Please put everything from the line containing "You are a GUI" down to the line containing "[Visit our LinkedIn page] (103, 2492)" into a two-column CSV with the columns text and answer. Give one row for each piece of material in that span, with each value in a single quoted field and any line breaks turned into spaces.

◆ **Input rows**

========================================================================

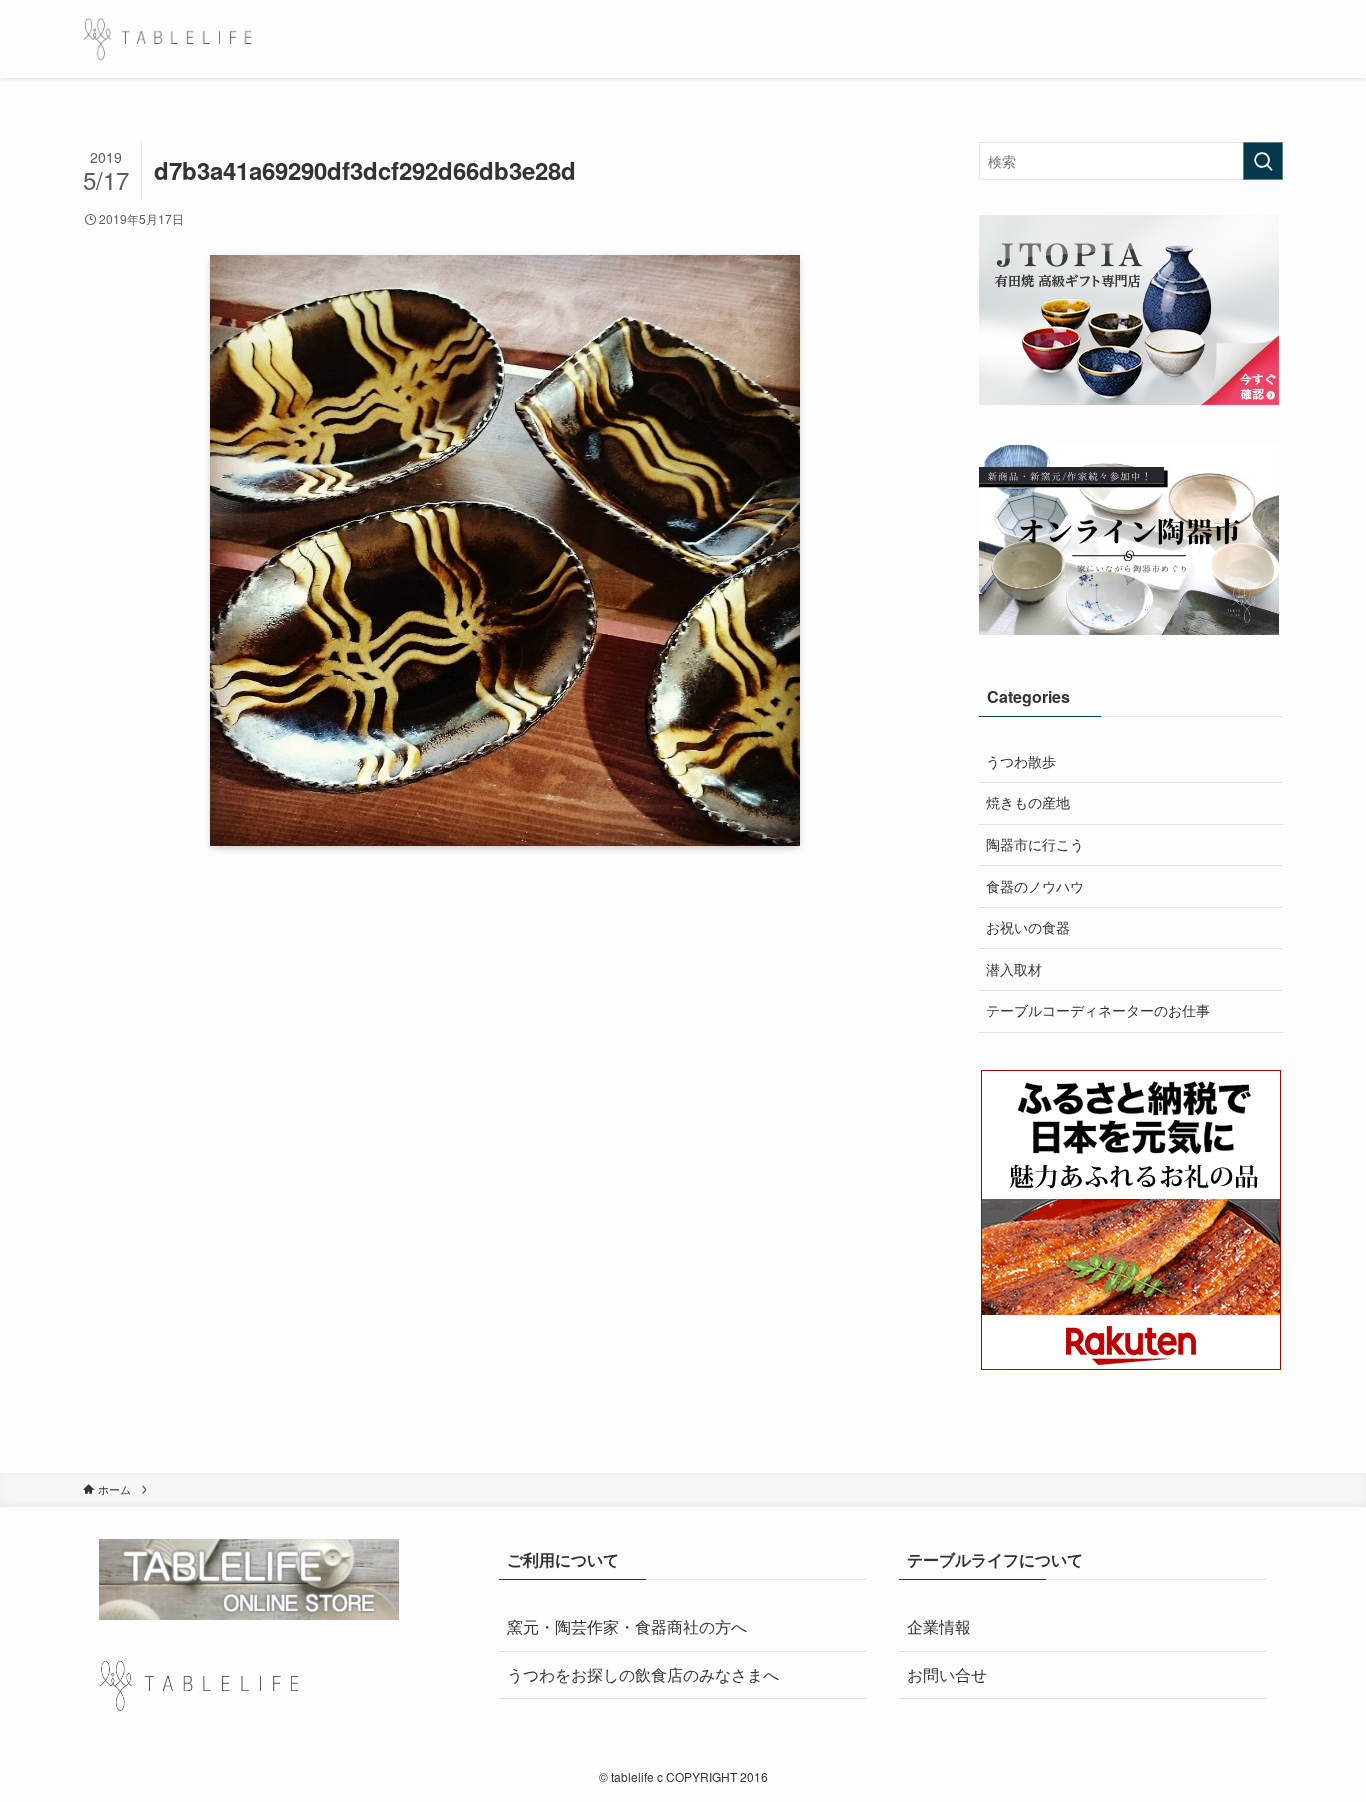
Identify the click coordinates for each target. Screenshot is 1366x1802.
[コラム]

========================================================================

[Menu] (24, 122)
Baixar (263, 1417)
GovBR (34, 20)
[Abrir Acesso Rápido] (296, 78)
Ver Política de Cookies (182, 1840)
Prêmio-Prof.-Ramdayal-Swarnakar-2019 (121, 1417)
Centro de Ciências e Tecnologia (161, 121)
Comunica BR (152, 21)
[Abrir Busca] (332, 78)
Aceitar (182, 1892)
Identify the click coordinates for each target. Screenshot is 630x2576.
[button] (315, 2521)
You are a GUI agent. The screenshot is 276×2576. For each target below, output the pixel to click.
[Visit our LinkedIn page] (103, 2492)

========================================================================

◆ **Solution to this task**
text,answer
"You are a GUI agent. The screenshot is 276×2576. For each target below, output the pixel to click. [Visit our LinkedIn page]","(103, 2492)"